___ Materials provided ___
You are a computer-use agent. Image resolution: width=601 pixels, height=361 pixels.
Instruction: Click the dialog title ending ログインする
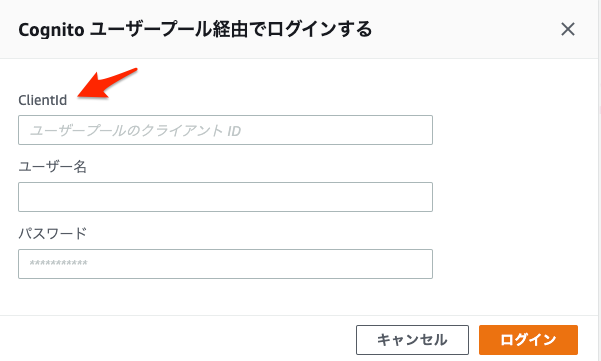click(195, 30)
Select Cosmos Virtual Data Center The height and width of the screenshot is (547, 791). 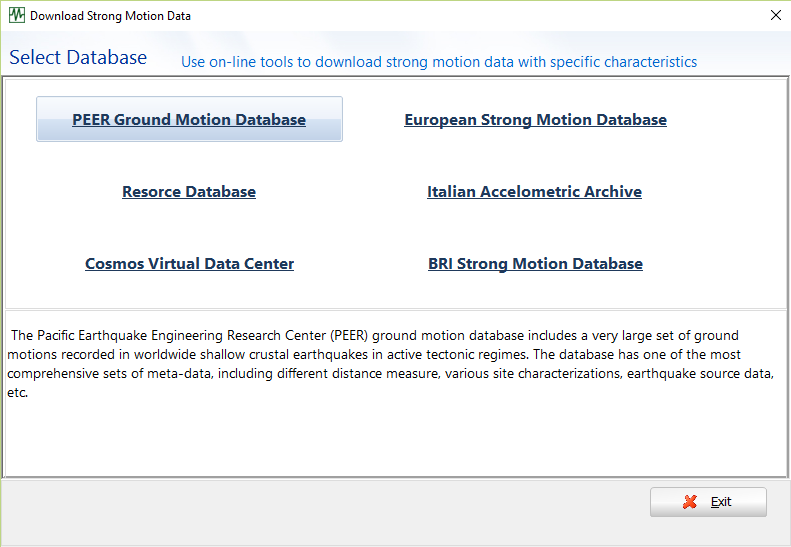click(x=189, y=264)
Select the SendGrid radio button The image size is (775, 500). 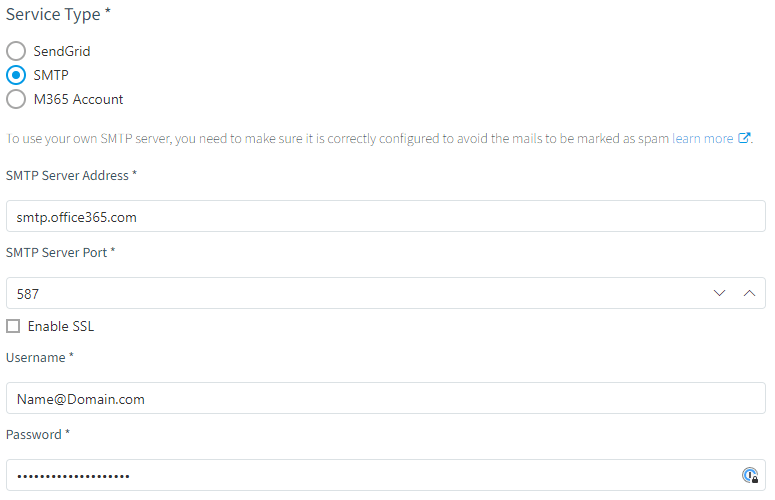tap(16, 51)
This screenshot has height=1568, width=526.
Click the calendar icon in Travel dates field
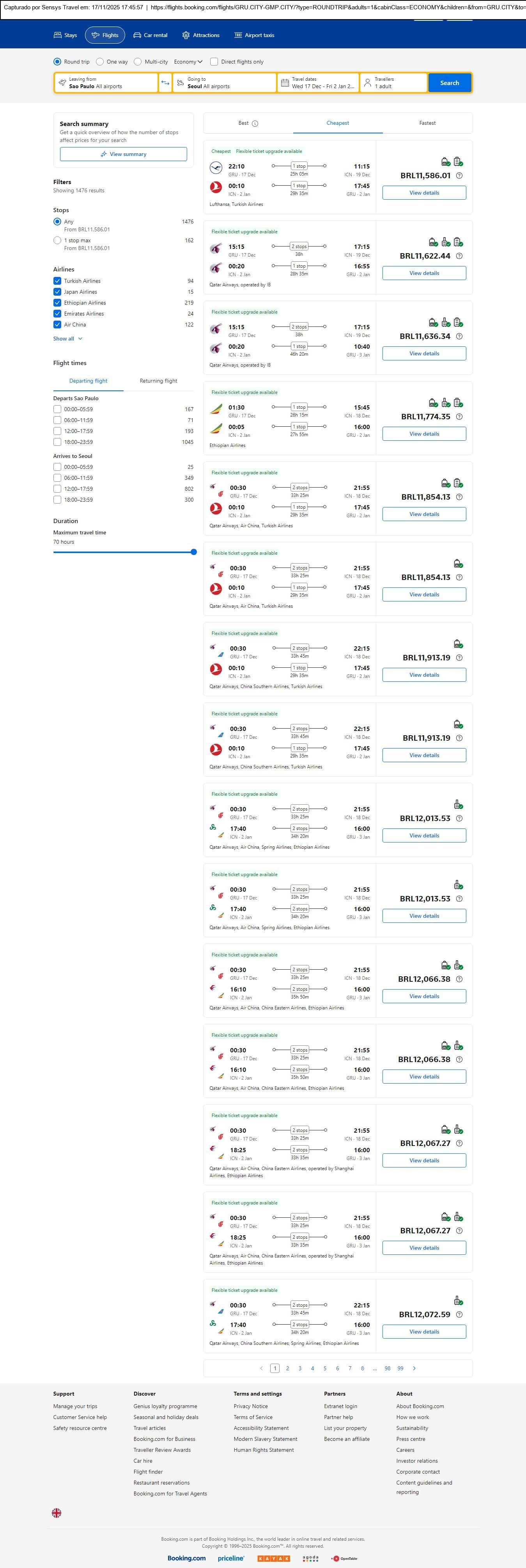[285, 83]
___
## Directions
Please output exactly the lines from the line containing "This screenshot has height=1568, width=526." through the last line of the records above, both included, and leave out any pictures.

## Response below
This screenshot has height=1568, width=526.
Click the calendar icon in Travel dates field
[285, 83]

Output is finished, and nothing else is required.